Forum Discussion

Cirrostratus

Jan 27, 2023

Solved

UDP Datagram LB

Hello, To enable fair load balancing between backend servers (5 syslog srv >> F5 >> 2 splunk srv) I created a new udp profile and activated the option : "Datagram LB" : https://support.f5.com/csp/a...

event

cpt_ri_F5
Feb 24, 2023
hello,
FYI, I solved this problem with a simple stateless VS: K13675
Thank you all

CA_Valli

MVP

Jan 27, 2023

Where are you checking the stats? F5 or splunk? Also is this a live stat or is is a cumulative counter?

What I wanted to point out is that datagramLB changes load balancing behvior, and while "standard" UDP profile keeps track of UDP connection and forwards all packets of the same connection to the same destination, this is no longer true with DLB -- meaning that if a syslog message is split into multiple UDP packets you might end up with some of them being balanced to one pool member and other packets of the same flow being balanced to the second pool member.

I thought that this could be a possible problem, as one splunk server might not be able to reconstruct the full syslog message due to part of it being sent to the other server -- and possibly discarding/not logging the "incomplete" packets.

cpt_ri_F5

Cirrostratus

Jan 27, 2023

Thank you it's clear

I checked the stats on splunk, cumulative counter (per minute), but it's the same splunk request.

In the splunk graph I see when I change the UDP profile that the number of logs is divided /5 or more

if we can't recover the integrity of the logs, in this case, I don't understand the point of the option "Datagram LB" !

I am interested in another solution to fairly share the logs on the splunk servers

Thanks!

Kai_Wilke
MVP
Jan 29, 2023
Hi Cpt_Rl_F5,

The loss could be also be a problem with snat port allocations.

A syslog-originator may open a single UDP connection to the syslog-collector and send multiple subsequent messages where each message is carried in a single UDP datagram.

When enabling UDP-Datagram-LB your LTM would treat each arriving UDP datagram as a new UDP connection flow and will maintain the flow, LB decission, SNAT allocations independently of previously received UDP datagrams.

This behavior may drain your SNAT pools very quick resulting in SNAT pool port allocation errors causing packet loses (See K33355231 for more details)

To avoid such snat exhaustions you may either deploy bigger snat pools or simply ignore the "Important" recommendation of K3605:

"Important: With UDP Datagram LB set to Enabled, if you also set the Timeout to Immediate, UDP response traffic is forwarded to the client using the origin server's source IP address and port. As a result, response traffic may not appear to have originated from the virtual server to which the request was sent, and traffic disruption may occur when a client and/or routing expects the UDP source IP address to be the address other than the origin server.
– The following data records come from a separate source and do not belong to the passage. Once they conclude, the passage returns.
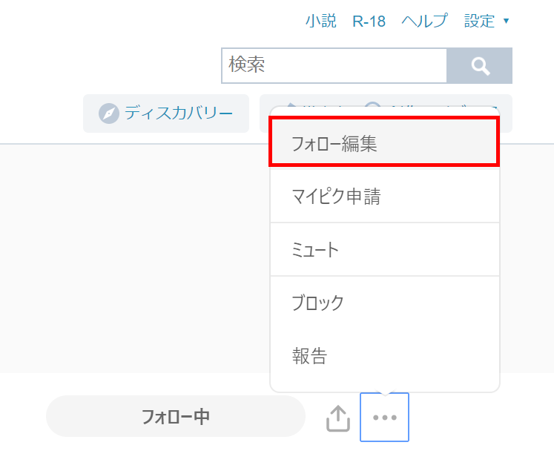Open the 小説 link

tap(320, 21)
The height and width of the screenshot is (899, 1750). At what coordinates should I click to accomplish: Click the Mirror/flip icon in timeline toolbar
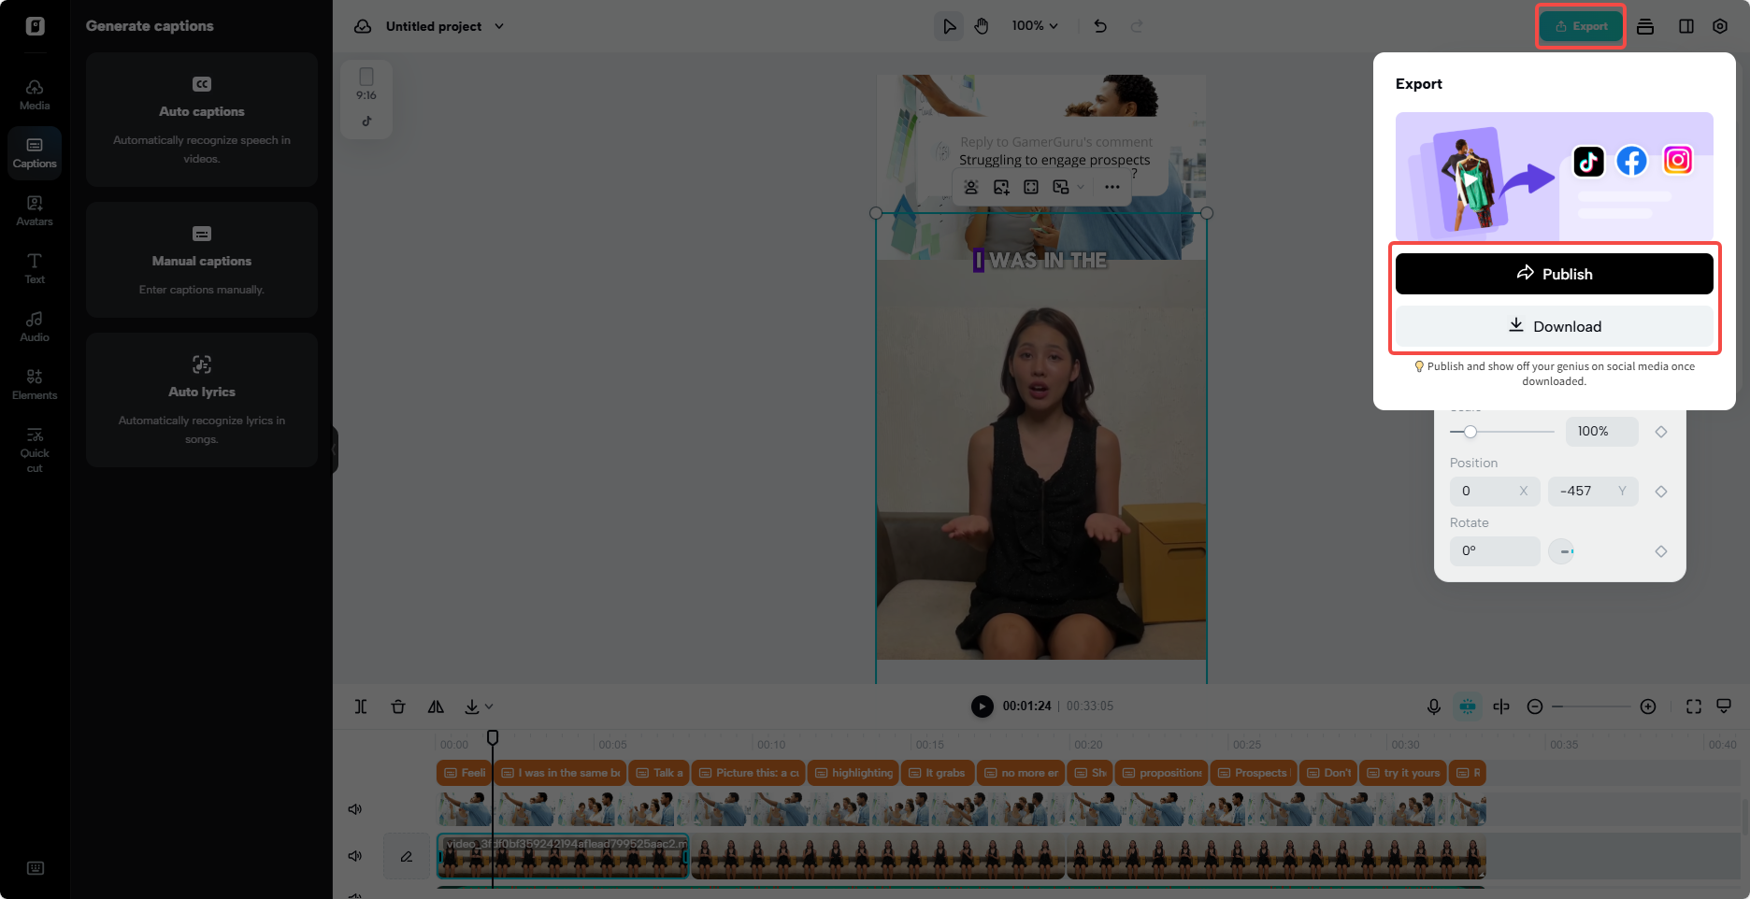(x=436, y=706)
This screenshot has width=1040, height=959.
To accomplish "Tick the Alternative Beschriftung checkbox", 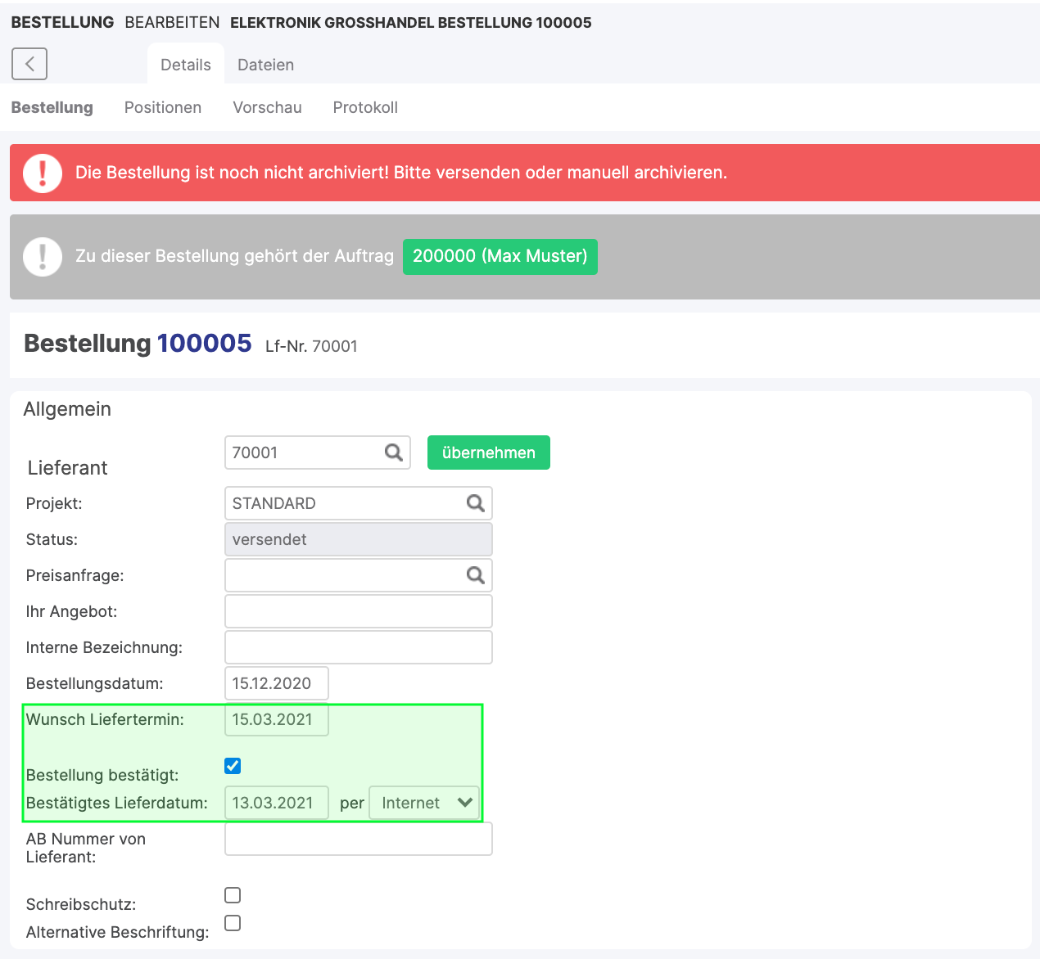I will [233, 923].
You can avoid this issue by setting the timeout to a value other than Immediate whenever possible."

... and set the timeout well-knowing to "Immediate" to allow the individual UDP Datagrams to timeout immediately allowing them to basically share UDP sockets.

Syslog is a simplex protocol, so a originator will never get any answers back from the collector anyway. No need to maintain any timeouts for responses for syslog...

Cheers, Kai
boneyard
MVP
Jan 29, 2023
cpt_ri_F5 wrote:

if we can't recover the integrity of the logs, in this case, I don't understand the point of the option "Datagram LB" !

If the previous assumption are true, something which you might want to confirm before going in other directions, then this might not be the right choice in this case. But that option might help people with other UDP load balance challenges.

You can keep using the default profile, perhaps with a little lower time out and see which load balancing algorithm get a similar job done. Least Connections would be an interesting to check. Keep in mind that a full 50% / 50% sounds nice, but is it really that bad when it's 60% / 40% on the long run.